● **Task details**:
Copy out, from the entries below, each line that holds the string "computer".
Records for processing START
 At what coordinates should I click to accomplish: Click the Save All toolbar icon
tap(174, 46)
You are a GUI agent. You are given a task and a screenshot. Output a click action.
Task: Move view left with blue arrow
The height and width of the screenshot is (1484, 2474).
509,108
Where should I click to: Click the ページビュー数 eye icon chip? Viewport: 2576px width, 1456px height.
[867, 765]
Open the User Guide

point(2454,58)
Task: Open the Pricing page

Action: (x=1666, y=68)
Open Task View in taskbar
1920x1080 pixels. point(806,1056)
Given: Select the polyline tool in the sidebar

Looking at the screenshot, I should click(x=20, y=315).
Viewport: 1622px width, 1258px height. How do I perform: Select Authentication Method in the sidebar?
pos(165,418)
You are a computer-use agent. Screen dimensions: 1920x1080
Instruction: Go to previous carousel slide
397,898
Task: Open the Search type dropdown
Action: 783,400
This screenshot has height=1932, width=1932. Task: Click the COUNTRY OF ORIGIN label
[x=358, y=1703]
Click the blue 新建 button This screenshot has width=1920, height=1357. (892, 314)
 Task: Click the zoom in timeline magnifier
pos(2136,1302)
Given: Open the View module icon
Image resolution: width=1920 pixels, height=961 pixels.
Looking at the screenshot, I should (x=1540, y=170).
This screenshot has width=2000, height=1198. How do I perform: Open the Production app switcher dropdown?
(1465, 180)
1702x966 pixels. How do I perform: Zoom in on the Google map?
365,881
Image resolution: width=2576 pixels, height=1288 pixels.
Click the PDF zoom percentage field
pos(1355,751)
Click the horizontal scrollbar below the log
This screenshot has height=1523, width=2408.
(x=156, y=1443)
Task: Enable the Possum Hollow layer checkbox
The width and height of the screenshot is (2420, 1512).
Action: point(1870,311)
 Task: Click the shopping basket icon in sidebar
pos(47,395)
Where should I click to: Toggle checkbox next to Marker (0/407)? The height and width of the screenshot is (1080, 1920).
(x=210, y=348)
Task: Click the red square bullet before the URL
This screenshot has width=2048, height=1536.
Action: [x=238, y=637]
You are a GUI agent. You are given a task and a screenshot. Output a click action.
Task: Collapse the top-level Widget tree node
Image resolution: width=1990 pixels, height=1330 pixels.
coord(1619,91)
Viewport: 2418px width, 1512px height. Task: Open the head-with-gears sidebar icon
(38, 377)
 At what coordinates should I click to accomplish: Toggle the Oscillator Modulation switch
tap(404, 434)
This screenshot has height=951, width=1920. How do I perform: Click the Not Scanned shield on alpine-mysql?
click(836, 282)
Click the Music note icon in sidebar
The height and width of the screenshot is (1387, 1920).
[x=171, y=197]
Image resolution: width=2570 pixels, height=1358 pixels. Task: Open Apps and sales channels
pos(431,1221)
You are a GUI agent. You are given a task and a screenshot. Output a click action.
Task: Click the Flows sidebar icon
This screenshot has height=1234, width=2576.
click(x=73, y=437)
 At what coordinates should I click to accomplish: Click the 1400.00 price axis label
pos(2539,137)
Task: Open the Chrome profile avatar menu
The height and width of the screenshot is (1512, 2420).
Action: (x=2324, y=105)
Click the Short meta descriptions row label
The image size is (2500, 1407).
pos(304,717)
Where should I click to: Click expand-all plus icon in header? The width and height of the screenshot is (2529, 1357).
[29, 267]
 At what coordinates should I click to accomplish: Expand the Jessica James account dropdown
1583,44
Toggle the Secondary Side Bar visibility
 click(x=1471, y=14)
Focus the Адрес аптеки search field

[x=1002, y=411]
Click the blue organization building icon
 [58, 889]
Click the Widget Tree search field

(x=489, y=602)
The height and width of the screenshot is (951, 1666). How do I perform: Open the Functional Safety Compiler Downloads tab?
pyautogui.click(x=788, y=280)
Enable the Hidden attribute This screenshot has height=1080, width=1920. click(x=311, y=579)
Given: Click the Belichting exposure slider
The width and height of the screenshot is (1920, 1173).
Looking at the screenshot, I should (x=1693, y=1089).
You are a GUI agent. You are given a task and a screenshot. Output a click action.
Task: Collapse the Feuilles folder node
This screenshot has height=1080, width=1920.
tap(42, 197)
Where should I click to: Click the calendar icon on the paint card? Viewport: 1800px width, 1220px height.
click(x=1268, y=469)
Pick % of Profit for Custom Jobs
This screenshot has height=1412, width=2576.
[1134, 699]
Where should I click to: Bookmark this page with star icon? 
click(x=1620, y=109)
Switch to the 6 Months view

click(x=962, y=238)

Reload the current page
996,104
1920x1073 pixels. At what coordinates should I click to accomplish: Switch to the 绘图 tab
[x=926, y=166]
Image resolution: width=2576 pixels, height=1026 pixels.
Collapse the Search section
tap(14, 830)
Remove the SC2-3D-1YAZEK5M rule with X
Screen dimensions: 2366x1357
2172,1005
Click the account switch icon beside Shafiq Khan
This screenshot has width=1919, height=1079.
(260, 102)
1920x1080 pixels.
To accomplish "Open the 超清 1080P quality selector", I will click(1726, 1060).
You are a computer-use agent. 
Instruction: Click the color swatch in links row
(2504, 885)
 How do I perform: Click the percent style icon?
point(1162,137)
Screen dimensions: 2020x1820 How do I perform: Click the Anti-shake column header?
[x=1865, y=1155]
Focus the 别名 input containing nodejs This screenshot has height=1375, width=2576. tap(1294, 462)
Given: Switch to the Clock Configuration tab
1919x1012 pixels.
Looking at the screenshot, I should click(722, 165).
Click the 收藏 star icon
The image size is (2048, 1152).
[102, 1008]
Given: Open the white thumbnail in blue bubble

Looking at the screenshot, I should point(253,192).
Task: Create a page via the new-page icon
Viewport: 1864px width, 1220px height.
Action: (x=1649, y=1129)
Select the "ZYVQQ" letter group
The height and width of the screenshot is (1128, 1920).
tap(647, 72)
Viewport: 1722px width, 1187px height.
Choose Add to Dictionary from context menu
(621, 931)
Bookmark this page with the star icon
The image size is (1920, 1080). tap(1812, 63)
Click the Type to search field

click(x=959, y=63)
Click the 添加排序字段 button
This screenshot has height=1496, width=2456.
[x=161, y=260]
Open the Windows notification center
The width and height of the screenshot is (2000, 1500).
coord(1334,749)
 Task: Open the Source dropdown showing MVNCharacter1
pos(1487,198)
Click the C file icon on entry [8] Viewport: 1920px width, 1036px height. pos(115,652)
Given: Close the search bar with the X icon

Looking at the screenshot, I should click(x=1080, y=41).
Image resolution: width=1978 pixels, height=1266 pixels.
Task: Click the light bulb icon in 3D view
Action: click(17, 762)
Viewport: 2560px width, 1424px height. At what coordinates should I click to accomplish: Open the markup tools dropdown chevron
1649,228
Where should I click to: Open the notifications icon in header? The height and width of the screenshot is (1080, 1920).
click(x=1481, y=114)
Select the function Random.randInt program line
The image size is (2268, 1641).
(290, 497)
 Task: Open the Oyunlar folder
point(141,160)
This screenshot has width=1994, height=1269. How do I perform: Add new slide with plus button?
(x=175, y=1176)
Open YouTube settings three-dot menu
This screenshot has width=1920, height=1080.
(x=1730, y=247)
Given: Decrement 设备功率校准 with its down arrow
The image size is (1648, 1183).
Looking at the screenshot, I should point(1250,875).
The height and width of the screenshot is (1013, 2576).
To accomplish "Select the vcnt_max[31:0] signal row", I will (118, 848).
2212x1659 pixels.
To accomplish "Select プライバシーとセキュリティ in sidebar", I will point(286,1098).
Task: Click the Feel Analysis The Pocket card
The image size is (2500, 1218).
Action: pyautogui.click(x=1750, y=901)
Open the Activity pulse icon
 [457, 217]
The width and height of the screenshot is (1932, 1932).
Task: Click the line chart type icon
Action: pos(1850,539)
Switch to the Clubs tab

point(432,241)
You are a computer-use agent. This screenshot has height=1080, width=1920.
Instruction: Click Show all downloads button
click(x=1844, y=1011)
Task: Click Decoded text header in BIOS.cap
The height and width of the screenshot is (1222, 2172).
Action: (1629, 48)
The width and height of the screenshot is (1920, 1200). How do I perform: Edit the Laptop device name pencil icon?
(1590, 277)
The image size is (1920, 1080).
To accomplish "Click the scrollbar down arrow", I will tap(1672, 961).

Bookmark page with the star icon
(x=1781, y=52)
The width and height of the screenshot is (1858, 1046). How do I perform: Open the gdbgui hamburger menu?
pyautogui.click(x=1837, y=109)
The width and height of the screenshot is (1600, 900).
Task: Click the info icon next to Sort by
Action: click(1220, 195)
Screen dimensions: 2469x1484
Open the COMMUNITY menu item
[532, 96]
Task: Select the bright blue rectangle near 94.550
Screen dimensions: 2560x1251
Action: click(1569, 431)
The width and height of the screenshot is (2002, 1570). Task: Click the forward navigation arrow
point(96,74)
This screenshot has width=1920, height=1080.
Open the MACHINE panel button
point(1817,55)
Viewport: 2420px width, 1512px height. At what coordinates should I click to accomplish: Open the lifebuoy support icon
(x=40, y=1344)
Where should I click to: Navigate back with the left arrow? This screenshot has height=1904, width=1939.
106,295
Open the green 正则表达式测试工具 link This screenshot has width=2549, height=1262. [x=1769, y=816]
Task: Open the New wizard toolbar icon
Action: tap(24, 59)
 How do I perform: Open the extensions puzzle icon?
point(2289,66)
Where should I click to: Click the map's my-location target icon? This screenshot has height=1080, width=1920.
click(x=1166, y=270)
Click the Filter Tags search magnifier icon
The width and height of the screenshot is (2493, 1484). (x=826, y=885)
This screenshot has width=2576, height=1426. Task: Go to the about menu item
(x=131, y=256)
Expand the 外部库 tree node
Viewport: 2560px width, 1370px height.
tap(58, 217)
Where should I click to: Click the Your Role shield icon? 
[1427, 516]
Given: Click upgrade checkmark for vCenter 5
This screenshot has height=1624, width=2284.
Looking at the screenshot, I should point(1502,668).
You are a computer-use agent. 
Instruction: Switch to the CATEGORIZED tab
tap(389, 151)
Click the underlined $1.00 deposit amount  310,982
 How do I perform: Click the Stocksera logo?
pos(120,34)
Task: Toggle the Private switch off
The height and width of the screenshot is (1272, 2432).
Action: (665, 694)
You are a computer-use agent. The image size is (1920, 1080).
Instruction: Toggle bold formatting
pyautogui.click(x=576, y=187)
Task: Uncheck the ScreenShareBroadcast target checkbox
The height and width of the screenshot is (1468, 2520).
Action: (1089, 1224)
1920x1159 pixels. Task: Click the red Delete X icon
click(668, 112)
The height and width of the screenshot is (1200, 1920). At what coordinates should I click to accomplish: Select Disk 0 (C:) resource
Records for processing END
● **The completed task**:
You are a computer-use agent. Screen dimensions: 1920x1080
You are a computer-use agent. 
You are a computer-use agent. This screenshot has height=1080, width=1920.
You are a computer-use agent. 
You are a computer-use agent. The image size is (1920, 1080).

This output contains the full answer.